Change your paradigm!
Most look at a still and see a boiler feeding gases to the column. When I look at a still, I see a column sucking gases from the boiler.
A well-designed still isn’t based on the boiler pushing gases into the column, but on the column “inhaling” gases provided by the boiler. A “pull through” rather than a “push through” model.
Pro’s and Con’s
A boiler trying to push gases through the column creates microbursts of overpressure. Two negative consequences are the result. First of all the pressure microbursts change the vapor speeds. Vapor speeds define the amount of late Heads and early Tails smearing into your Hearts cut, so you want to keep them as stable as possible, in order to be able to let your still harvest the right flavors.
The second problem with pushing gases into the column, is that the associated pressure microbursts create unmanaged and unwanted boiler reflux.

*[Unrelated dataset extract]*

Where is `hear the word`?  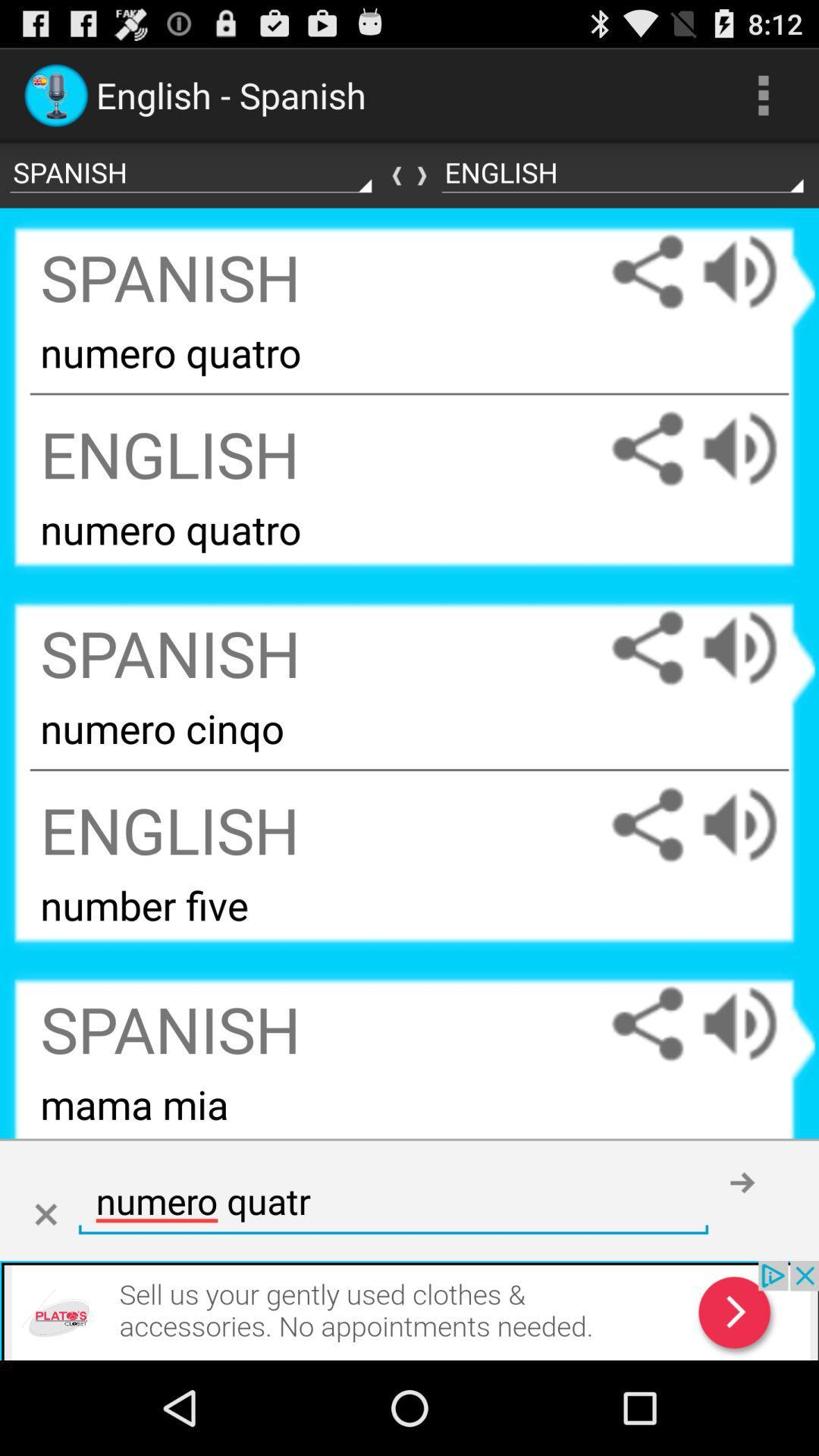
hear the word is located at coordinates (755, 824).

Some of the gases do not travel up into the column, but shift phase and become liquid again … and fall back into the boiler.
When a still design is based on the “pull model”, where we see the column as a means to gently suck up gases, we create a more effective and efficient system:
- A pull model design is more effective because it allows the master distiller to harvest the right taste;
- A pull model design is more efficient since it minimizes boiler reflux.

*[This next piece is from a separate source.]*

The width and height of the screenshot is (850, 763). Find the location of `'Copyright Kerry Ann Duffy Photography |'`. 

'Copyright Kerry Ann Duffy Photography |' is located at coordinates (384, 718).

Designing a pull model still
The design of a pull design still is based on three corner stones:
- A wide, insulated and angled boiler;
- A non-pressurized column;
- A 100% effective column cooler.
A well-designed, wide boiler creates a stable gas bed, that allows the column to suck in gases freely. The insulation and right angles further prevent boiler reflux.
Since the column manipulates the gases, drag (or autonomous pressure) is created. We want to minimize that and therefore created a non-pressurized column. iStill columns can’t be pressurized (unless they are maltreated) and that gives a huge advantage, because it allows the whole column to suck freely.
One liter of low wines, when boiled, results in 1,200 liters of gases. If we don’t cool these gases down adequately, there is a huge risk of creating overpressure (especially in columns that do not have anti-overpressure designs – see above). That’s why iStill opts for a column cooler that cools down all gases at the very top of the column. The cooling down actually creates the pull at the top of the column that has the gases enter at the bottom. It’s the perfect and complete cooling at the top, that creates the suction at the bottom!
If you design (and operate!) your still as a “pull through” model, you will get over better taste with less effort and energy.